Small but mighty: Finnish company flags its nanoparticle technology as potential gamechanger for biologics sector
As drug molecules become more complex so do the options to deliver them. The nanoparticle medicine enabling company said its new technology can form biological nanoparticles as small as 50nm and could become a potential gamechanger in biologics.
The technology, it continued, provides hope for improving the possibilities and probabilities of developing better medicines for patients.
While still in the early stages of development, the Helsinki headquartered company said it has filed a patent application on the technology with the US Patent Office.
“So we are now able to start to talk about our biologics effort publicly,” said Edward Haeggstrom, Nanoform CEO, in a conference call on the company’s Q3 financial results and the company's new biologics capabilities on Friday, November 27.
Nanoform said one of its business target for 2021 is to deliver its first biologics proof of concept project for this new technology with a industry partner.
It has completed two non-GMP lines on the biologics side in addition to the eight CESS small molecule nanoparticle technology non-GMP manufacturing lines.
“We have already discussed our biologics capabilities with potential entities,” said the CEO, adding the biologics applications are an answer to industry requests.
Adding value
“Even though we have a fairly clear understanding of where it could add value both to the patients and to the industry, I am a firm believer that it is better to bring in customers early,” commented Haeggstrom during the call with investors and analysts.
There are significant challenges in drug development in this space, he continued. By working closely with pharma and biotech partners, Nanoform expects to discover how it can support industry in terms of both patient benefit and competitive product differentiation.
The company said potential biologics applications for this nanoparticle technology could be in improving delivery route, in uptake and drug loading capacity in formulations, in enabling new drug combinations, tailoring of release profiles, and implementing lighter infrastructure for drug logistics.
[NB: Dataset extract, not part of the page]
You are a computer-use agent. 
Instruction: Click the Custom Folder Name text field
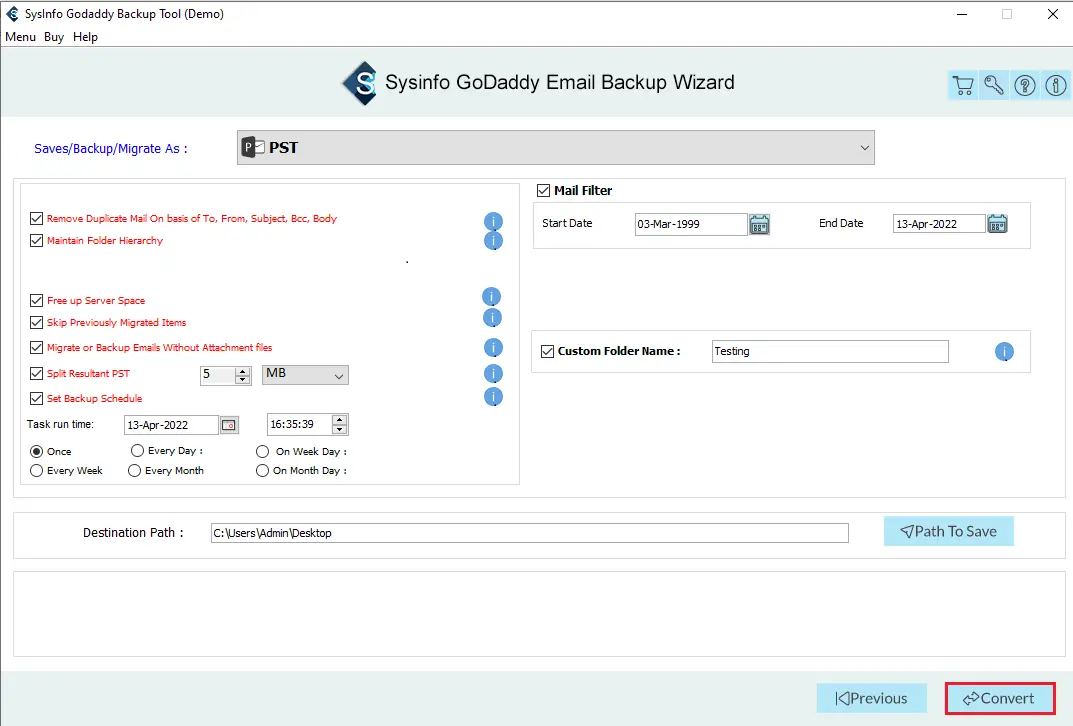(829, 352)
“There is an [ongoing industry] effort to change the delivery route from intravenous to subcutaneous to oral and we think that we can potentially add value in that space. Efforts are also [underway] in terms of [improving] uptake - biologics are sometimes hard to deliver in a way that they are taken up effectively by the body and [then, looking at] drug loading capacity – sometimes you have to make very large injections in order to get the amount of medicine [required] – we think we can address these two. On enabling drug combinations, we think we could potentially do something there, and [then on tailoring] release profiles, we can make them both faster and slower.
“What we do is high tech, but when you combine high tech with low tech sometimes you get very interesting propositions. Globally, there are a lot of people that don’t have [adequate] refrigeration infrastructure. So if we could produce a sterile nanoform powder of biologics we will, head on, address a very big [logistics] problem,” clarified the CEO.